The creature let out a single squeak that, to Osric’s ear, had the pitch and intonation of the word he’d said. Osric glanced back at Talia.

“You did that spell, at the lake, so we could speak to the thing that got trapped there. Does that work on animals?”

“No. The spell lets us understand languages, but it’s very specific that it only does that for actual languages and not things like animals or plants. There are references to other spells that will let you talk to animals, but ... I don’t know any of them.”

“But ... is it possible he’s using a language? It sounds like one, kind of. At least, the rhythm of it is like language.”

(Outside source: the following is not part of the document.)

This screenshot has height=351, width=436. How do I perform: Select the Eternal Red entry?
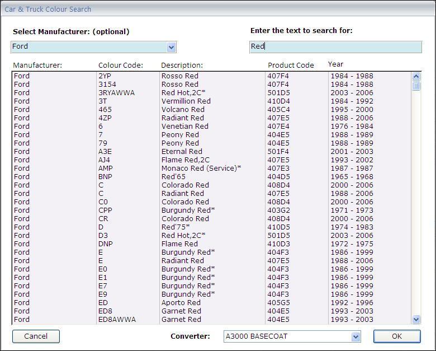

“I don’t know. Maybe. I can try.”

“Please,” Osric said.

He wasn’t sure what he hoped to accomplish through this, but he didn’t have any other ideas and it wasn’t like they were doing anything else. Talia’s hand began to weave. It was quick and short, like at the lake, and like then, the air seemed to shimmer between him and the creature for a moment.

“Can you understand me?”

The creature froze, its head turned to the side, its large eyes opened as big as they could get.

“You can. Can’t you?”

“You speak <squeak>?”

As with the spell at the lake, he could hear the skivver making the squeaking sounds, but in Osric’s mind, they came out as words. Except the last one. Whatever it said, even the spell couldn’t translate it.

“No. My friend, she has ... magic. An ability that lets us understand each other.”

“Ohhhh ... What’s magic?”

“I, umm, it’s a special thing she can do,” Osric said, not sure how to explain magic to the creature. “My name is Osric. We mean you no harm. We’re just trying to find a way down to the lower levels of this temple.”

The skivver’s nose twitched rapidly as it took another tentative step forward.

“You ... not like others. Not like who come before.”

“Others? You’ve seen the Brethren? Men who come down, take the elevator ... umm, moving cage down the side of the wall, to the bottom?”

The creature let out a series of agitated chirps. “Yes, yes! Bad <squeak>. Hurt us. Trap us. You not them?”

“No, we’re not with the Brethren,” Osric assured the skivver. “We’re trying to stop them, actually. They’re, um, very bad and hurting the whole world. There’s something at the bottom of the temple we hope will stop them.”

The skivver’s head cocked to the side, considering Osric’s words. It took another step forward, its nose twitching as it caught a new scent. Suddenly, Cinder emerged from behind Osric, curious about the small creature. The skivver let out a terrified squeak and darted back toward its hole.

“Wait, wait!” Osric called out, holding up a hand to stop Cinder. “It’s okay. This is Cinder. He’s a friend. He won’t hurt you.”

The skivver paused, halfway to its hole, trembling slightly as it eyed the large wolf. Cinder, for his part, sat down, his head tilted curiously.

“Cinder, no eating the skivver, okay?” Osric said firmly.

The wolf let out a soft whine but didn’t move. Slowly, the skivver crept back out, its eyes darting between Osric and Cinder.

“Friend?” it asked hesitantly.

“Yes, friend,” Osric confirmed with a smile. “Do you have a name?”

“Blip.”

“It’s nice to meet you, Blip,” Osric said. “Do you think you could help us? We really need to get to the lower levels.”

“I don’t...”

The skivver seemed hesitant, looking back at the hole. Osric had an idea and reached into his coin purse, pulling out a small silver coin. Blip let out an excited series of chirps, its eyes fixated on the shiny object.